There are people who think otherwise of course - and some of them duly had their say on the Guardian website. I had my say too - because of Dave.
Dave is an atheist - and Dave would be all for preserving such heritage. He's a great believer in history. He's also a great believer in Christianity - but not for religious reasons. Ask Dave and he will tell you that "Christianity has given all of us some great music, great literature, great art and great architecture, much of the law and community sense we live by". 
Is that worthy of our support? If we took out everything that was even remotely related to the Christian tradition I don't think there would be too much past culture left in our Judaeo-Christian society.
I said that on the Guardian website - and, naturally, people argued with me. They tried to say that we would still have these things, that music, art and literature would still exist. It would, according to them, "just be different".  
But, think about it. Someone argued that greater change came with the Age of Enlightenment and that the building of something like the Clifton Suspension Bridge has nothing to do with the Christian tradition.
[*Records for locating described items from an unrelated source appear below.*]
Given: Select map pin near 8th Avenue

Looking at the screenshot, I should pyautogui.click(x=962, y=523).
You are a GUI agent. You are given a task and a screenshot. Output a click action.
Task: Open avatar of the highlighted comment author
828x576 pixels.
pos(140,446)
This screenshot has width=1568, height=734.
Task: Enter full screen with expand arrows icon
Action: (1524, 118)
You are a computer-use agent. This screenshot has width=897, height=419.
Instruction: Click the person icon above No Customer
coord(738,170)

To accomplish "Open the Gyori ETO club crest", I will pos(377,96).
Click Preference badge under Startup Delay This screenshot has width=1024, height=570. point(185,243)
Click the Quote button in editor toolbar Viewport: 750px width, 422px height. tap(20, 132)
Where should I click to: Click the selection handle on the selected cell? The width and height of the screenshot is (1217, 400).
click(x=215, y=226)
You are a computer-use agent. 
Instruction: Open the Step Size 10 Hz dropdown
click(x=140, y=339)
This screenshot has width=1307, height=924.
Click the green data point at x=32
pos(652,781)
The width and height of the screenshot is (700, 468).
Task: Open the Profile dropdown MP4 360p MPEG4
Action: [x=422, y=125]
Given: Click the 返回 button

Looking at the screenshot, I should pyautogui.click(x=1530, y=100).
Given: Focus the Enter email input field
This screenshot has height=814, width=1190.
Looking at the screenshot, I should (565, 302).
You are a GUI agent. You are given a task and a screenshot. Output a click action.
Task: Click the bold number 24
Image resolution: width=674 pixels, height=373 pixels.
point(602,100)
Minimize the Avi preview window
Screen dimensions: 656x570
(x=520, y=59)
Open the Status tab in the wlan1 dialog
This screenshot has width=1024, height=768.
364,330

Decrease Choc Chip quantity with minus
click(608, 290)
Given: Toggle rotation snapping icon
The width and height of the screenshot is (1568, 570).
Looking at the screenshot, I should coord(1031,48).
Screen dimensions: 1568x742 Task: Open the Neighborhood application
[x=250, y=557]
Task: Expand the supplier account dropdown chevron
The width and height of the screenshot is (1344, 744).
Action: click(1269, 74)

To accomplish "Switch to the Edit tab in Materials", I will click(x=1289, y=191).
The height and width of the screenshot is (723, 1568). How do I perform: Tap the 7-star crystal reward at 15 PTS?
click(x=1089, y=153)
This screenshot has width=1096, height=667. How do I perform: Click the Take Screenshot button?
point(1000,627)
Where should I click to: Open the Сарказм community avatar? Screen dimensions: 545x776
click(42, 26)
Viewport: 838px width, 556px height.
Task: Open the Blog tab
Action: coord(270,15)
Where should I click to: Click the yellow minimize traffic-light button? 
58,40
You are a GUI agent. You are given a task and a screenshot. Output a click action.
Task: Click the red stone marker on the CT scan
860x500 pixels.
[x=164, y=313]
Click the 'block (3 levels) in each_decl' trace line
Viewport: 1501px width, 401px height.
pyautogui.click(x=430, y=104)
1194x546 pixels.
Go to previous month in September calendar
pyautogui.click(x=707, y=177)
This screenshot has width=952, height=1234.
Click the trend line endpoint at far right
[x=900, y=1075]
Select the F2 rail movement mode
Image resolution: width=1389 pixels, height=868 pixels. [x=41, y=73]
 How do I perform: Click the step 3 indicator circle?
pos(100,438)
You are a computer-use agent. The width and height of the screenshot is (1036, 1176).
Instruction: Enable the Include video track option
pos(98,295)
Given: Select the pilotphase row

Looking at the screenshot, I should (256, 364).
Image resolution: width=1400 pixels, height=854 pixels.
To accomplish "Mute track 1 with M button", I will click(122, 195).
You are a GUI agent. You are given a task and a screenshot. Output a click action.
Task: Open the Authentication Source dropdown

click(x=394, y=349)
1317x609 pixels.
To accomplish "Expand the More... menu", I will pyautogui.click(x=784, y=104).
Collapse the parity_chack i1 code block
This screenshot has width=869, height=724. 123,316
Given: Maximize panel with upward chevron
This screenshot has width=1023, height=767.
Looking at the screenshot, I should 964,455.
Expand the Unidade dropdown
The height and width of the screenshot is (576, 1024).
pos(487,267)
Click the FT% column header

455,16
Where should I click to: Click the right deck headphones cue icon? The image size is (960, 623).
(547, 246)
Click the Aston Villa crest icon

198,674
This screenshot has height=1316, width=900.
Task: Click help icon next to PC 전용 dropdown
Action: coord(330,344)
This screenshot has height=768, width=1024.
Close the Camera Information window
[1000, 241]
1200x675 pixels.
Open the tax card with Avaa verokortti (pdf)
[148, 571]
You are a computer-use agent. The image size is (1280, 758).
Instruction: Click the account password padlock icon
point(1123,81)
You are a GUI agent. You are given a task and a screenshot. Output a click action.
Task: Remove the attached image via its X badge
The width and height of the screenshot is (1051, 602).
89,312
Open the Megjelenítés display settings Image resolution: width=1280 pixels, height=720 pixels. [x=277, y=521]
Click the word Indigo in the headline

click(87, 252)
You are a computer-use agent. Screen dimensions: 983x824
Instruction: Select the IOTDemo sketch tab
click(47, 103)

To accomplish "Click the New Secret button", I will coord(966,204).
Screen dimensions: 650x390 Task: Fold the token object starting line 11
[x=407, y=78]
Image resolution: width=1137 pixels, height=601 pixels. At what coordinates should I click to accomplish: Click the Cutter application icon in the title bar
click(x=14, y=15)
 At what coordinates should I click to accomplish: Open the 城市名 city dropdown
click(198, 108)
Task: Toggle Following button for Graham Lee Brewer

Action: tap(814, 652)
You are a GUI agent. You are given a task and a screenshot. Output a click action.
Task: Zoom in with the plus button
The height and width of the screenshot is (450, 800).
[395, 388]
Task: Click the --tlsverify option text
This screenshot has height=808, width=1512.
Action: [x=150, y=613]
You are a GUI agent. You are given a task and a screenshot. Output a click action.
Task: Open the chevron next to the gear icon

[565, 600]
No? I suspect Brunel, Barlow and Hawkshaw studied things like cathedrals and churches as they were learning. At very least they probably went to schools based on a religious tradition. They moved on from that, of course they did - but does it mean that it had no influence at all? I doubt it. Were people like Newton and Gallileo not influenced at all  by Christianity? Of course they were.
As I was thinking about this someone else said to me, "Well it has all stopped now. It hasn't influenced people since the time of Dickens."
Oh - no "Jesus Christ Superstar" then? No John Rutter? No Blake Prize for Religious Verse/Art? No Coventry Cathedral? And has law ceased to be influenced by religion? How could it be when the vast body of legal cases which influence the way today's judgments are made have been made in accordance with the Judaeo-Christian tradition since the time they were written down - first in Latin because that was the language of the church and thus the judiciary? 
Of course other religious traditions have had great influence - and often great influence on Christianity and the cultures which have developed from it. There is good - and bad - in all such things. 
Has the "Communist" tradition brought the same sense of the spiritual to people? I don't know enough about it although I have talked to Russian and Chinese writers who have told me that they have sometimes felt something was missing from their society. Is it that, even if people don't believe in something themselves, they need to live in a society which at least allows other people to believe? 
I suspect it is entirely wrong to suggest that we would still have developed all the great music, art, architecture, literature and the like without at least some people believing in the mystical and the divine.  It need not be Christianity but perhaps it does need to be a "something other than ourselves" belief?
Does it matter if we now lose these things because many people have ceased to believe? Does it matter if we lose these things because there is no money for the upkeep of architecturally worthy buildings and the traditions inside them? Does it matter if we do away with those emotional responses and concentrate "just on reason". I suspect it does. "Who am I?" and "Where did we come from?" are not just reasoned questions. They are emotional questions. In the end isn't it emotion that brings about creativity - however much we might want to believe it is reason? We might just be in danger of losing creativity with it - and so much depends on creativity.

4 comments:

jeanfromcornwall said...

I call myself by the same label as the writer John Mortimer used - "an atheist for Jesus"
I feel uncomfortable in church, since I am an unbeliever, but it would be a sin to abandon the great language of the King James Bible, and the Book of Common Prayer. And then there is the music - from some of the most sublime to the grand sing-along of so many hymns - particularly with the Methodists. It is all part of our history. We celebrate plenty of festivals that have hung around from pre-Christian times - Christmas for one.

catdownunder said...

The King James version of the Bible was described to me as "poetry, written by a committee". Have to agree that some of the passages in it are magnificent.

Anonymous said...

To me the most important area of influence we have from the Christian church is the rules of life found throughout the bible, though I have to admit my study of the bible finished when I grew out of Sunday school. In modified form they are reflected in our laws, but also in everyday life in the form of good manners. The bible simplified to me simply tells us to treat each other well, or expect to be punished.
Beyond that, it seems that the Christian church was the first patron of high arts ... music, art, architecture ...
And going back to Sunday School, where would we be without education fostered by the church, not just the great colleges and universities, but the schools in underprivileged areas of rich countries, and poor countries, from kindergarten to universities?

catdownunder said...

That Judy is an argument that some on the Guardian website would find very inconvenient indeed!